Le Sénégal fait face à une pression grandissante dans la prise en charge des maladies rénales. Malgré les efforts engagés ces dernières années pour étendre les infrastructures médicales, le nombre de patients nécessitant une hémodialyse dépasse largement les capacités d’accueil du système de santé. Selon les données communiquées par le directeur de la Santé, Ousmane Cissé, le pays compte actuellement quarante centres d’hémodialyse répartis sur l’ensemble du territoire national, alors que la liste d’attente dépasse désormais deux mille patients.
Le réseau national de prise en charge se compose de vingt-six centres installés dans des établissements publics et de quatorze structures privées. À ces infrastructures s’ajoutent trois centres dédiés à l’hémodialyse péritonéale ainsi que deux unités spécialisées dans la greffe rénale. Malgré cette organisation, les besoins restent largement supérieurs aux capacités existantes, ce qui accentue les difficultés pour les patients souffrant d’insuffisance rénale chronique.
Cette situation préoccupante a été particulièrement mise en lumière lors de la célébration de la Journée mondiale du rein. L’événement a servi de cadre de sensibilisation sur l’ampleur des maladies rénales et sur la nécessité de renforcer les stratégies de prévention. Le thème retenu cette année met l’accent sur la protection de la santé rénale pour tous, tout en intégrant les enjeux environnementaux liés à la préservation de la planète.

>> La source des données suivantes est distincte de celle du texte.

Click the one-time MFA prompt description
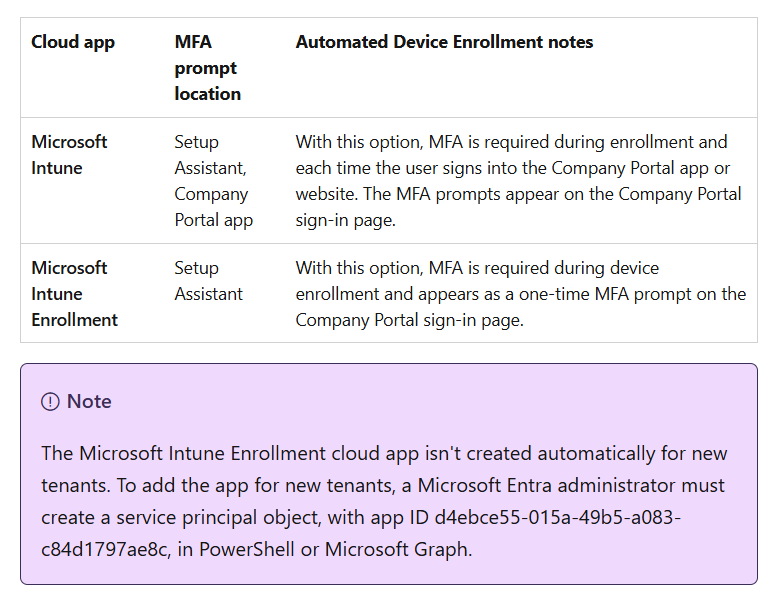The height and width of the screenshot is (599, 769). (521, 294)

Au Sénégal, la prise en charge de l’insuffisance rénale reste confrontée à de lourdes contraintes financières pour les patients et leurs familles. Dans le secteur public, le coût d’une séance de dialyse est fixé à trente-cinq mille francs CFA grâce à la subvention du kit de dialyse par l’État. Toutefois, ce montant demeure difficilement supportable pour de nombreux ménages, d’autant plus que les patients doivent souvent subir plusieurs séances par semaine pour maintenir leur état de santé. Dans les cliniques privées, la situation est encore plus difficile, puisque le tarif d’une séance peut atteindre soixante-cinq mille francs CFA.
Le directeur de la Santé a rappelé que ces coûts élevés illustrent la lourdeur financière que représentent les traitements pour les familles, même avec l’appui de l’État. Il a insisté sur la nécessité de renforcer les actions de prévention afin de réduire le nombre de nouveaux cas et d’éviter l’aggravation des pathologies rénales.

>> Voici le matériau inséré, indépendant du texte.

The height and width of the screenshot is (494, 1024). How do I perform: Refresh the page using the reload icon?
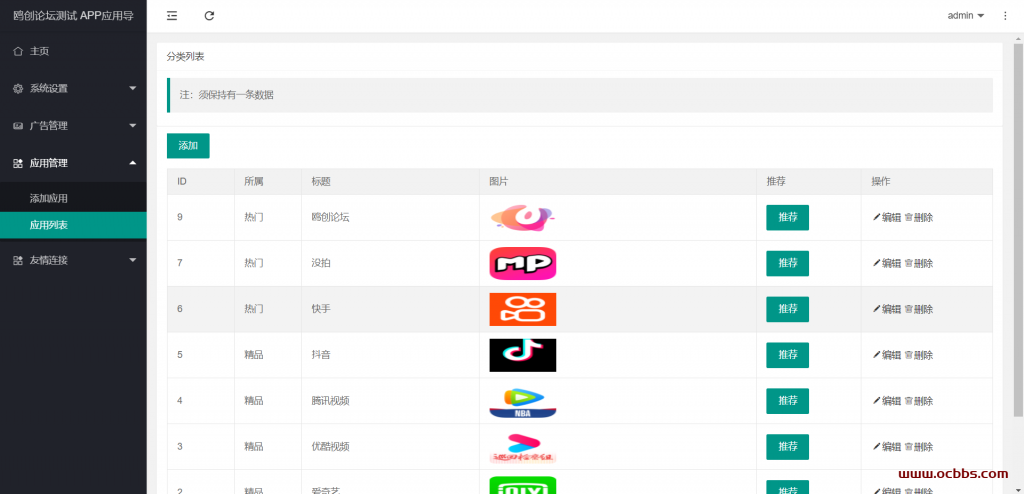coord(209,16)
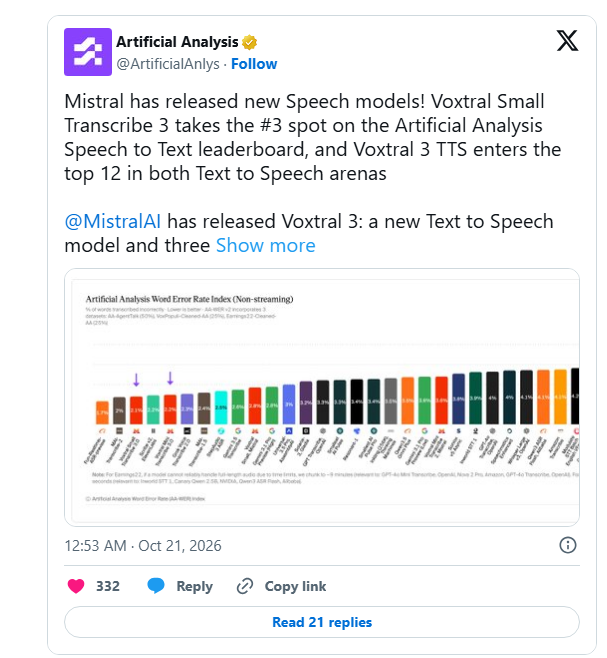Open the Artificial Analysis profile avatar
This screenshot has height=658, width=607.
(x=88, y=52)
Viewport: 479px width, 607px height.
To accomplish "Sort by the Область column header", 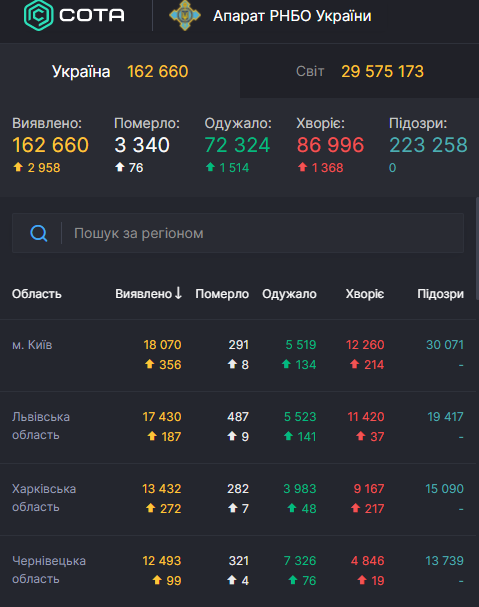I will [x=37, y=294].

Au-delà des questions financières et des limites en matière d’équipements, le système souffre également d’un manque important de ressources humaines qualifiées. Le centre Khalifa Ababacar Sall de Liberté à Dakar constitue un exemple révélateur de ces difficultés. Dans cette structure, un seul néphrologue doit assurer la supervision de quarante générateurs de dialyse et le suivi médical de cent cinquante patients.
La médecin-chef du centre, Aminata Ndiaye, estime que cette situation est loin d’être viable pour assurer une prise en charge de qualité. Selon elle, chaque centre devrait disposer d’au moins trois néphrologues afin de répondre correctement aux besoins des malades. Elle souligne également que le bon fonctionnement d’un service de dialyse ne dépend pas uniquement des spécialistes en néphrologie, mais exige aussi la présence de médecins généralistes, d’infirmiers formés à la dialyse, de techniciens supérieurs et d’un personnel de soutien compétent.